> [Your assignment]: Write the data below out again, exactly as each line reads.

Stored data:
☆ ☆ ☆ ☆

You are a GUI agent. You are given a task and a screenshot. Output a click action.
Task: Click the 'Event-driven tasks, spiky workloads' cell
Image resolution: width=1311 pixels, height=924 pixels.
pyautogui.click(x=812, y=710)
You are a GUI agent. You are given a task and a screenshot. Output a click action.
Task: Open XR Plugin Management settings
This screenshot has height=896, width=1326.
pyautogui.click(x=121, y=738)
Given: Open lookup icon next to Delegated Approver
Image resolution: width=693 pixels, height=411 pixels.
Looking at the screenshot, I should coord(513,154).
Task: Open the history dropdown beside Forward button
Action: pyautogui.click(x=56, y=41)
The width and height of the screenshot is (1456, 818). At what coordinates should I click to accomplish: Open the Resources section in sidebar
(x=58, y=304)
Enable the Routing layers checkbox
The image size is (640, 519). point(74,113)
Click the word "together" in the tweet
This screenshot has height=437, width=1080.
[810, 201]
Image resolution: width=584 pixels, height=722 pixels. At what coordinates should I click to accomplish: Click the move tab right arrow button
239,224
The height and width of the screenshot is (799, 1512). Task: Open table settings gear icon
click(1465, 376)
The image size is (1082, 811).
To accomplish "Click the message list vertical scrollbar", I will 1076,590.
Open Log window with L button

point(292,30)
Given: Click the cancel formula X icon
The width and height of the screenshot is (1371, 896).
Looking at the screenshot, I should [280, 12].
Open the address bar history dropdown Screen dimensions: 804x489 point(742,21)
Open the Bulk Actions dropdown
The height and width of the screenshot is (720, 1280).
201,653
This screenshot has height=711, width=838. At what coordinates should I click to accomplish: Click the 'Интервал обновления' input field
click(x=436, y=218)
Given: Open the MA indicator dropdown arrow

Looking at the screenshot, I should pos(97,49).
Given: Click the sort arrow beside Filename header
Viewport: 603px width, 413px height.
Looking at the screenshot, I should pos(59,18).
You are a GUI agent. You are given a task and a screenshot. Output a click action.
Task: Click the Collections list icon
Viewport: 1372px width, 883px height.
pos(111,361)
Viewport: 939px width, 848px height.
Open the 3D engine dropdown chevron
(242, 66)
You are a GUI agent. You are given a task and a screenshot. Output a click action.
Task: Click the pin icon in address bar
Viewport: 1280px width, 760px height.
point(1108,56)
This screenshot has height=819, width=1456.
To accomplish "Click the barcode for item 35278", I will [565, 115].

☆ ☆ ☆ ☆

> [Answer below]:
You are a GUI agent. You are given a task and a screenshot. Output a click action.
Task: Click the 'Event-driven tasks, spiky workloads' cell
Image resolution: width=1311 pixels, height=924 pixels.
pyautogui.click(x=812, y=710)
You are a GUI agent. You are given a task and a screenshot. Output a click action.
Task: Open XR Plugin Management settings
This screenshot has height=896, width=1326.
pyautogui.click(x=121, y=738)
Given: Open lookup icon next to Delegated Approver
Image resolution: width=693 pixels, height=411 pixels.
Looking at the screenshot, I should coord(513,154).
Task: Open the history dropdown beside Forward button
Action: pyautogui.click(x=56, y=41)
The width and height of the screenshot is (1456, 818). At what coordinates should I click to accomplish: Open the Resources section in sidebar
(x=58, y=304)
Enable the Routing layers checkbox
The image size is (640, 519). point(74,113)
Click the word "together" in the tweet
This screenshot has height=437, width=1080.
[810, 201]
Image resolution: width=584 pixels, height=722 pixels. At what coordinates should I click to accomplish: Click the move tab right arrow button
239,224
The height and width of the screenshot is (799, 1512). Task: Open table settings gear icon
click(1465, 376)
The image size is (1082, 811).
To accomplish "Click the message list vertical scrollbar", I will 1076,590.
Open Log window with L button

point(292,30)
Given: Click the cancel formula X icon
The width and height of the screenshot is (1371, 896).
Looking at the screenshot, I should [280, 12].
Open the address bar history dropdown Screen dimensions: 804x489 point(742,21)
Open the Bulk Actions dropdown
The height and width of the screenshot is (720, 1280).
201,653
This screenshot has height=711, width=838. At what coordinates should I click to accomplish: Click the 'Интервал обновления' input field
click(x=436, y=218)
Given: Open the MA indicator dropdown arrow

Looking at the screenshot, I should pos(97,49).
Given: Click the sort arrow beside Filename header
Viewport: 603px width, 413px height.
Looking at the screenshot, I should pos(59,18).
You are a GUI agent. You are given a task and a screenshot. Output a click action.
Task: Click the Collections list icon
Viewport: 1372px width, 883px height.
pos(111,361)
Viewport: 939px width, 848px height.
Open the 3D engine dropdown chevron
(242, 66)
You are a GUI agent. You are given a task and a screenshot. Output a click action.
Task: Click the pin icon in address bar
Viewport: 1280px width, 760px height.
point(1108,56)
This screenshot has height=819, width=1456.
To accomplish "Click the barcode for item 35278", I will [565, 115].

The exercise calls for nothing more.